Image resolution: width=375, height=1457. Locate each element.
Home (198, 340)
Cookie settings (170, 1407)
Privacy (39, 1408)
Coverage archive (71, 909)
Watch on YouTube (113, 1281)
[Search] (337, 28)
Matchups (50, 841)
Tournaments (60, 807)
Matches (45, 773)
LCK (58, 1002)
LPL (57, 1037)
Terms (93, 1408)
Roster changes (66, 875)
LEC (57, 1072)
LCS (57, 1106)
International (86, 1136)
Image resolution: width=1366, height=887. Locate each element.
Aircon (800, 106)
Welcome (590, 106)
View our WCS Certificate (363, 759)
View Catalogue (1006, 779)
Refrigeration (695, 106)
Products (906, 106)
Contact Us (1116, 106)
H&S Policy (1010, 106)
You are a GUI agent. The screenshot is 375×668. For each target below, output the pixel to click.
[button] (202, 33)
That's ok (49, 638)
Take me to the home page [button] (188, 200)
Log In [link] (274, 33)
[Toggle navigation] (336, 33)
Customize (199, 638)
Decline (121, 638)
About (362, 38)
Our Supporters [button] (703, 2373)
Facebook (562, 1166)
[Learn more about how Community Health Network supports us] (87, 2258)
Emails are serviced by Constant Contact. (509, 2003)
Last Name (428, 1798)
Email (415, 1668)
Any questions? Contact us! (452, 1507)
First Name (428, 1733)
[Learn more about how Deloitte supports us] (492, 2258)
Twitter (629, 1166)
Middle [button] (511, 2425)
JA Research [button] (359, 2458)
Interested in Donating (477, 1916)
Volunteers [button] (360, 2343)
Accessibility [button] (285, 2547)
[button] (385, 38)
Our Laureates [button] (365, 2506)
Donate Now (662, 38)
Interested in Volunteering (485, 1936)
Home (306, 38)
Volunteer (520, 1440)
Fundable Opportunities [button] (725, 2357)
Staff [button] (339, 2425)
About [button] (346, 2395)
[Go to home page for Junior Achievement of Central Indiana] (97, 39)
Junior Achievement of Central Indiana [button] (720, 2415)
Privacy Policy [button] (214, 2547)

** Task to complete **
Nothing but an exact copy of the records belongs in the answer.

** Answer space **
Image resolution: width=375, height=1457. Locate each element.
Home (198, 340)
Cookie settings (170, 1407)
Privacy (39, 1408)
Coverage archive (71, 909)
Watch on YouTube (113, 1281)
[Search] (337, 28)
Matchups (50, 841)
Tournaments (60, 807)
Matches (45, 773)
LCK (58, 1002)
LPL (57, 1037)
Terms (93, 1408)
Roster changes (66, 875)
LEC (57, 1072)
LCS (57, 1106)
International (86, 1136)
Image resolution: width=1366, height=887. Locate each element.
Aircon (800, 106)
Welcome (590, 106)
View our WCS Certificate (363, 759)
View Catalogue (1006, 779)
Refrigeration (695, 106)
Products (906, 106)
Contact Us (1116, 106)
H&S Policy (1010, 106)
You are a GUI agent. The screenshot is 375×668. For each target below, output the pixel to click.
[button] (202, 33)
That's ok (49, 638)
Take me to the home page [button] (188, 200)
Log In [link] (274, 33)
[Toggle navigation] (336, 33)
Customize (199, 638)
Decline (121, 638)
About (362, 38)
Our Supporters [button] (703, 2373)
Facebook (562, 1166)
[Learn more about how Community Health Network supports us] (87, 2258)
Emails are serviced by Constant Contact. (509, 2003)
Last Name (428, 1798)
Email (415, 1668)
Any questions? Contact us! (452, 1507)
First Name (428, 1733)
[Learn more about how Deloitte supports us] (492, 2258)
Twitter (629, 1166)
Middle [button] (511, 2425)
JA Research [button] (359, 2458)
Interested in Donating (477, 1916)
Volunteers [button] (360, 2343)
Accessibility [button] (285, 2547)
[button] (385, 38)
Our Laureates [button] (365, 2506)
Donate Now (662, 38)
Interested in Volunteering (485, 1936)
Home (306, 38)
Volunteer (520, 1440)
Fundable Opportunities [button] (725, 2357)
Staff [button] (339, 2425)
About [button] (346, 2395)
[Go to home page for Junior Achievement of Central Indiana] (97, 39)
Junior Achievement of Central Indiana [button] (720, 2415)
Privacy Policy [button] (214, 2547)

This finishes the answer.